# Records:

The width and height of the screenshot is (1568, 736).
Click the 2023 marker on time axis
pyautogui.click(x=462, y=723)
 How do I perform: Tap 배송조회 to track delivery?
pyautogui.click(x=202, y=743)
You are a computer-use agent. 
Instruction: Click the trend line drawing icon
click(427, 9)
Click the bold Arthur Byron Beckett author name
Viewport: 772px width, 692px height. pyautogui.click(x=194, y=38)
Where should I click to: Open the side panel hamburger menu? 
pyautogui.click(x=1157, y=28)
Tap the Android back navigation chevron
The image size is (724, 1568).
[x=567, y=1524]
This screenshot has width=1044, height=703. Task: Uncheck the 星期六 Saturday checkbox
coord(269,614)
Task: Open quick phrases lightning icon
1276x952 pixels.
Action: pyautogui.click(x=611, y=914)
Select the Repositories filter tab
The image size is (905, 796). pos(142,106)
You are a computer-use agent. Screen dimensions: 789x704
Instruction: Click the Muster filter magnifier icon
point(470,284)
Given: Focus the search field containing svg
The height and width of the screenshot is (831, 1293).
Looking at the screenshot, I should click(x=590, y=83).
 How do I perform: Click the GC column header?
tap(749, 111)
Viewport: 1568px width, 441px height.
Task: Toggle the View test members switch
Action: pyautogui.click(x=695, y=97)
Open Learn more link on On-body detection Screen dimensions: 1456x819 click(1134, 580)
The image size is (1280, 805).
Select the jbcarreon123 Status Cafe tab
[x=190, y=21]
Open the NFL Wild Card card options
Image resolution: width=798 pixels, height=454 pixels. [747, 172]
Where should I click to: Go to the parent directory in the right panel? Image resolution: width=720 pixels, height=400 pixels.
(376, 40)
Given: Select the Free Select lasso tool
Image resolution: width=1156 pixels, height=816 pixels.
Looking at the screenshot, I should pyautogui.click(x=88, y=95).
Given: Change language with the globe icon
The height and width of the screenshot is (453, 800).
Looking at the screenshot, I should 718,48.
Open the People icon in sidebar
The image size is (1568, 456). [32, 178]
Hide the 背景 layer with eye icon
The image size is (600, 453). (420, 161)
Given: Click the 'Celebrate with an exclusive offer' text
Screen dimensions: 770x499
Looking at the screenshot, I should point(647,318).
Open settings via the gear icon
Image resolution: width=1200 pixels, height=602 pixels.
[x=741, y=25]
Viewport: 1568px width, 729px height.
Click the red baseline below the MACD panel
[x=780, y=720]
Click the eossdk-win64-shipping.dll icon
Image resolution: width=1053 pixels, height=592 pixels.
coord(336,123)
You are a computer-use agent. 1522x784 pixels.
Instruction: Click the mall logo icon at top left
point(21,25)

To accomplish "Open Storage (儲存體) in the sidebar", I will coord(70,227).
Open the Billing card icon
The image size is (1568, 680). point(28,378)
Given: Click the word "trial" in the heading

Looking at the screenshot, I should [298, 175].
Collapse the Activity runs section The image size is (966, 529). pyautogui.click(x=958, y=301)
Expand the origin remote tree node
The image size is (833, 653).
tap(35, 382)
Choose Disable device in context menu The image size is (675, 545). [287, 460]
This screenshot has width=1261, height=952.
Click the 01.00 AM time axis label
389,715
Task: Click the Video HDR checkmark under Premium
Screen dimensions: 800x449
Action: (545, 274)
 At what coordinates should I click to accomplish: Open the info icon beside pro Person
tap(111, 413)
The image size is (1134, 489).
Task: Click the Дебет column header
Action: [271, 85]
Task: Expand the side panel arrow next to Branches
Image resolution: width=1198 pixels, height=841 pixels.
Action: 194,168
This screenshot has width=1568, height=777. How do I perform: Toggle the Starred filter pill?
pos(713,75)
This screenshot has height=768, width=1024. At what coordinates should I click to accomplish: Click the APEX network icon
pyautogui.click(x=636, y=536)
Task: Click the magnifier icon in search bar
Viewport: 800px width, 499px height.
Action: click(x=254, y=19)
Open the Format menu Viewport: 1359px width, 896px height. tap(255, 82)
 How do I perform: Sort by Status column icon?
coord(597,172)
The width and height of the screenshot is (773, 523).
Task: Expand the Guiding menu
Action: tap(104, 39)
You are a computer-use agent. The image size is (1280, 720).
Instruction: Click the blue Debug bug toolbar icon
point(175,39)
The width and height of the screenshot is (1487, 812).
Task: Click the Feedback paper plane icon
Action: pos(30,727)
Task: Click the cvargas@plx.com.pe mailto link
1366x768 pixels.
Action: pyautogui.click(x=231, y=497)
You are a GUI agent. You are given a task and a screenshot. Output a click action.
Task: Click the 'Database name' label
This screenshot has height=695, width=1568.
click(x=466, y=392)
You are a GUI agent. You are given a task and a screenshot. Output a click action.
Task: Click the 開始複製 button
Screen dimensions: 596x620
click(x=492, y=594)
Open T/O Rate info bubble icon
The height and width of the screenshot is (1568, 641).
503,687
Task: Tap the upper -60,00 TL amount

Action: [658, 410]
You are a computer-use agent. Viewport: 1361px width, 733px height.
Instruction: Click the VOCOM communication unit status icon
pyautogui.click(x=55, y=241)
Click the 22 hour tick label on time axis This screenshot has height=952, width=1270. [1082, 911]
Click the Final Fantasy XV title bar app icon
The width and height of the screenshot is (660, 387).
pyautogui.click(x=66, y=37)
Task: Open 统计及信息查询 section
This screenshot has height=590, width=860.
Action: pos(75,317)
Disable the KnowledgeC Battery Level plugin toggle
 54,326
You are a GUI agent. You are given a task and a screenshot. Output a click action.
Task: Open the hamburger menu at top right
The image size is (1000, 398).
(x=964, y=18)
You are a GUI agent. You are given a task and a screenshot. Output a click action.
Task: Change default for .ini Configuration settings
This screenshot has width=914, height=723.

# The task:
Scan the lines above for the word "section" and copy every one where it occurs.

# Exercise output:
Collapse the Activity runs section The image size is (966, 529). pyautogui.click(x=958, y=301)
Task: Open 统计及信息查询 section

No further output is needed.